Start of Block
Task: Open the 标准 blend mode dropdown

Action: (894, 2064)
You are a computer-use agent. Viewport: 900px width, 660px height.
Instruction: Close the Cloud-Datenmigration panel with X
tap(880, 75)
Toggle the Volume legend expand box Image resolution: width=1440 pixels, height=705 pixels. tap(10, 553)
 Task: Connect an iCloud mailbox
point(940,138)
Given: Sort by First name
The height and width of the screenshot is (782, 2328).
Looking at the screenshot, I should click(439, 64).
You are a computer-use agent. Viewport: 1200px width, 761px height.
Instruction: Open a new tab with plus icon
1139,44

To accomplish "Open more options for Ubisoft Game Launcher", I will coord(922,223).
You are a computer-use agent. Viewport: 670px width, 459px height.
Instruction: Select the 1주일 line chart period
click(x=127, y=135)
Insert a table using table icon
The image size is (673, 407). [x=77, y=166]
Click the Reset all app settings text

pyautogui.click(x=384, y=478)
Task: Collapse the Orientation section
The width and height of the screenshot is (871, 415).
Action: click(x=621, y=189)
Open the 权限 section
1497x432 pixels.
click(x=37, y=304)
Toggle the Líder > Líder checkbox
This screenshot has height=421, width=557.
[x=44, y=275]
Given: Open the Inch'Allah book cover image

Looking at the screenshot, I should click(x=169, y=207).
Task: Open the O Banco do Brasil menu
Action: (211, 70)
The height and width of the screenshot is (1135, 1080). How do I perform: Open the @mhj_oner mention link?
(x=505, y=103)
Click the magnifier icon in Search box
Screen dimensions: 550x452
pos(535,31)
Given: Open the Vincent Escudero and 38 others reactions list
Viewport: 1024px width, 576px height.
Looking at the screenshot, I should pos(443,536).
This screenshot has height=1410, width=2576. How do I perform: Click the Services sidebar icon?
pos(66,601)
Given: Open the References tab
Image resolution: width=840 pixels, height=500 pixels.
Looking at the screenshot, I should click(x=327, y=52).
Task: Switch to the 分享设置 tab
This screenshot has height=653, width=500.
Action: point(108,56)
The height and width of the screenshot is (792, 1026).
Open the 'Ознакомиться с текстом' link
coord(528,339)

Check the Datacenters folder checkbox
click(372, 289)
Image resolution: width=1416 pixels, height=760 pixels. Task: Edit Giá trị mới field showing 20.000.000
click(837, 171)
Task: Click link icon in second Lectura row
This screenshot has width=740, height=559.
End of Block
→ **Instructions for the task**:
Your task is to transcribe exactly the lines from the one with "Task: Click link icon in second Lectura row" through the end of the data, both included, and nothing besides.

→ **Result**:
Task: Click link icon in second Lectura row
This screenshot has width=740, height=559.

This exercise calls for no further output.